Outra das características de nossa época é a vitimização. Estamos vivendo a época das vítimas, seja do meio ambiente, do cigarro, do assédio sexual, do estresse ou do pânico. Mas reduzir os sujeitos a serem vítimas jamais foi, nem será o melhor. Neste sentido uma mulher espancada não só é uma vítima. O que lhe acontece não deixa de ter relação com seu fantasma e conhecê-lo não é pouca coisa, já que ele insiste repetindo o mesmo script ou caindo no mesmo roteiro com qualquer parceiro.

Precisamos reconhecer que o inimigo não é nunca uma pura exterioridade. Ele nos habita e nos espanca numa interioridade submetida aos imperativos do que Freud chamou o Super-Eu, que é um dos nomes da pulsão de morte. Não é possível julgar a cena “batem numa mulher” indiferentemente do modo em que cada uma chegou a “isso”. Se bem não se trata de culpar a ninguém, trata-se de responsabilizar. Se não fosse pela responsabilidade de cada uma no que se faz fazer, cada mulher daria um basta o um limite rapidamente a estes parceiros, que são seu estrago e sua devastação. A psicanálise ensina-nos diariamente que o sintoma é para cada um o suporte de sua vida, algo cuja falta faria vão o universo. Neste sentido e voltando à violência contra as mulheres não alcança ir somente queixar-se na delegacia seria muito mais proveitoso procurar a um psicanalista. Não podemos continuar acrescentando a babaquice generalizada que vítima e reduz os modos de gozar a uma mera questão de cama ou de poder.

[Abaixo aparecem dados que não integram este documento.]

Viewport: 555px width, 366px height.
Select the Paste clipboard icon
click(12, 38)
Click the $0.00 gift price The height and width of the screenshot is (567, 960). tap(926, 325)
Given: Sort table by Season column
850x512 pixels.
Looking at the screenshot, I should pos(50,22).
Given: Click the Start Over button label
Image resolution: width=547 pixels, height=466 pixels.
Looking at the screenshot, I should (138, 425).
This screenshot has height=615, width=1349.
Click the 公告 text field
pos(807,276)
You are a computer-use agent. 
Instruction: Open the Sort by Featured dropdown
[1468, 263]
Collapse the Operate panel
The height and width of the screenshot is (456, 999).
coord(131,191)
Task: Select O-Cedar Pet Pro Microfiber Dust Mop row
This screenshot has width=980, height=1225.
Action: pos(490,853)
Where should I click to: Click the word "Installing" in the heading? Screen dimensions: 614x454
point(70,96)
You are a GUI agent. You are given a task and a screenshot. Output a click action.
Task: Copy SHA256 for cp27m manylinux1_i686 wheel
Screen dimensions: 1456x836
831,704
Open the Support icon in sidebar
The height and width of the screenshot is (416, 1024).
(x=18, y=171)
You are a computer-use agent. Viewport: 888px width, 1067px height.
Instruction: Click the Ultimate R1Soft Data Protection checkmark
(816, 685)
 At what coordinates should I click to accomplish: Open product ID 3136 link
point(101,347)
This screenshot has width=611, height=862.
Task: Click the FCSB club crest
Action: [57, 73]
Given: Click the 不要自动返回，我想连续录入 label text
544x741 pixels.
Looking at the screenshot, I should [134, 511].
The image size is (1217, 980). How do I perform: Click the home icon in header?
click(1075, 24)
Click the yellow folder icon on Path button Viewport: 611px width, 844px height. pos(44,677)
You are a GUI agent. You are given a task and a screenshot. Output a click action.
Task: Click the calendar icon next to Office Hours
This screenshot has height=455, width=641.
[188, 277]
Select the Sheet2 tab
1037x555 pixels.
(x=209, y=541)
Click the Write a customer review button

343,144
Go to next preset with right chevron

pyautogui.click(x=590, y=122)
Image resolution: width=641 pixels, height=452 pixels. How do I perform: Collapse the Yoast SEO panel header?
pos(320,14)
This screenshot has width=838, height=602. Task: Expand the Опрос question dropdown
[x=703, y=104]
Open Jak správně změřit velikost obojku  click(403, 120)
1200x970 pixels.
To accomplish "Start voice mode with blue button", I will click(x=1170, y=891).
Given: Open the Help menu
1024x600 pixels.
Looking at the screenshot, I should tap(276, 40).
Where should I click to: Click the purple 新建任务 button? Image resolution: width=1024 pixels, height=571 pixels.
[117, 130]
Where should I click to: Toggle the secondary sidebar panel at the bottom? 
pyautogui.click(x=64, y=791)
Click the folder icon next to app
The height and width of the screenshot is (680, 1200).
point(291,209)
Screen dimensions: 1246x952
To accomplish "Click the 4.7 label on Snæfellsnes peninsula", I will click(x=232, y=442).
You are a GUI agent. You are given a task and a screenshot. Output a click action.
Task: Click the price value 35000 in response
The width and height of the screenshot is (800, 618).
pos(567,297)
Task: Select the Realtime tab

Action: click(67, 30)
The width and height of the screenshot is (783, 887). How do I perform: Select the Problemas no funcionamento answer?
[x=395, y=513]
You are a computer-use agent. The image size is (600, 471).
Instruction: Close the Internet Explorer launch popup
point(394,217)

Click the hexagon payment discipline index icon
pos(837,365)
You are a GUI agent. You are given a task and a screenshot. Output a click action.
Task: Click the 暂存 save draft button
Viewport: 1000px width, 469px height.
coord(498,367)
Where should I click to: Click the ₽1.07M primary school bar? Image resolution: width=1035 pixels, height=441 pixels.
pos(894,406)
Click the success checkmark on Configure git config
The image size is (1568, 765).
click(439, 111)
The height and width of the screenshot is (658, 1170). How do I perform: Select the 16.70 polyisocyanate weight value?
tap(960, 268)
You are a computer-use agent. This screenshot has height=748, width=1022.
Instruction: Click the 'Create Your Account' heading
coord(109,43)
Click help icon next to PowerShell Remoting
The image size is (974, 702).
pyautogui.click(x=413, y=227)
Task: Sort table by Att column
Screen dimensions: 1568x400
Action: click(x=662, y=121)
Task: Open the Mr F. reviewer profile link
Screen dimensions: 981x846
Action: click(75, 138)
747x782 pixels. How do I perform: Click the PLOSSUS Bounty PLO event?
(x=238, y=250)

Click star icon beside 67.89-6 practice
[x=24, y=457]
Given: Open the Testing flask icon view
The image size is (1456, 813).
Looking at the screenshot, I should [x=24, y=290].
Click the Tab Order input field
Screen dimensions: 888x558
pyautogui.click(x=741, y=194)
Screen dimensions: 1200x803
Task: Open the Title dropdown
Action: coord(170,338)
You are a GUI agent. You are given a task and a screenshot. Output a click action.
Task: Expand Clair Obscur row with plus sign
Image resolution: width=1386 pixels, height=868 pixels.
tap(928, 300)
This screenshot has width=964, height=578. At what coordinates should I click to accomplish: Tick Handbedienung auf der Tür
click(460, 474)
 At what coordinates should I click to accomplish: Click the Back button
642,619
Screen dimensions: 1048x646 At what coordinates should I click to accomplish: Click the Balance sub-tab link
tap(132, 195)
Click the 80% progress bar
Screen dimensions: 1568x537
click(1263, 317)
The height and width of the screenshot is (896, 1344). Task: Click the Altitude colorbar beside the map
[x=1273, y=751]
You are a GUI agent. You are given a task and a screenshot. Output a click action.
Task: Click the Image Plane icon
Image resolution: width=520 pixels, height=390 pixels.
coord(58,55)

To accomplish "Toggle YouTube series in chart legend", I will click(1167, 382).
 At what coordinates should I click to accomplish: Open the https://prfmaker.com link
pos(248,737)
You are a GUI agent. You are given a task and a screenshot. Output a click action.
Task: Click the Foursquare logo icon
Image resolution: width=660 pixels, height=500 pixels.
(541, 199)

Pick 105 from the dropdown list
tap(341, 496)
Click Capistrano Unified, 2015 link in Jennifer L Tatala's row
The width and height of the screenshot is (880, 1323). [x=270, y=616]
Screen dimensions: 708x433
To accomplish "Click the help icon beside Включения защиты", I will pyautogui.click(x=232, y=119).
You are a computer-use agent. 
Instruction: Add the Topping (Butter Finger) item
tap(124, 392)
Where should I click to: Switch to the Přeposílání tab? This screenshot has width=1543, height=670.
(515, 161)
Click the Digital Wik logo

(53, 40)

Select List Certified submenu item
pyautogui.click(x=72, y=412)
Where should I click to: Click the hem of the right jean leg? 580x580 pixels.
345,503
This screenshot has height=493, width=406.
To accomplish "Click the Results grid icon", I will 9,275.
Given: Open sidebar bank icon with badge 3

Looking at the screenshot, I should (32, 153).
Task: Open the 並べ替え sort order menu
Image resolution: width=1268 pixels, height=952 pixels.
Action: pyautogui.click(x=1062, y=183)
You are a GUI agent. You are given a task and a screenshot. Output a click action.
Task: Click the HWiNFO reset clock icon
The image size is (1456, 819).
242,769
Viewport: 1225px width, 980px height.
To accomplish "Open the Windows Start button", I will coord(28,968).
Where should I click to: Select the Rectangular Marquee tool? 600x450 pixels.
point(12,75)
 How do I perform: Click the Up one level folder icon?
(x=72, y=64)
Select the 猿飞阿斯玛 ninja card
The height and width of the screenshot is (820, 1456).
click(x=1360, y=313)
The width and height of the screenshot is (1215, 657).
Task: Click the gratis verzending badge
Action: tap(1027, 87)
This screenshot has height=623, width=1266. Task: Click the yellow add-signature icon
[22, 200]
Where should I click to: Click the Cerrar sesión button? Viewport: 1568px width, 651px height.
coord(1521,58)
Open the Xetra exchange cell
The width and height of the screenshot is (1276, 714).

O que digo não deixa de reconhecer que, pelas lutas feministas, a violência dos homens deixou de significar virilidade ou direito consuetudinário do machismo para significar um delito. Para terminar com estas considerações é importante que reconheçamos que nem a feminilidade, nem a masculinidade são dados naturais, Nenhum deles responde à diferença anatômica mais sim a diferentes posições do sujeito. Há eleição do sexo e há eleição do objeto, o que depende da posição que o sujeito toma no mundo simbólico.

Disto dá conta a céu aberto a homossexualidade, o transexualismo e a posição feminina de alguns místicos. Estas escolhas nada devem à informação sexual, como tampouco à educação que não tem cacife sobre o inconsciente. É no seio da família onde se dirime tanto estas escolhas quanto as condições do amor. Falar, e é o que fazemos por sermos humanos, priva-nos de todo instinto de copulação. Não há relação sexual (que possa escrever-se) mais há relação com o sexo.

Não há encontro entre os sexos, há mal entendido. Como não-todo é possível para todos, cada um obtém de seu encontro com o outro, o prazer e o sofrimento que suas eleições de gozo lhe impõem.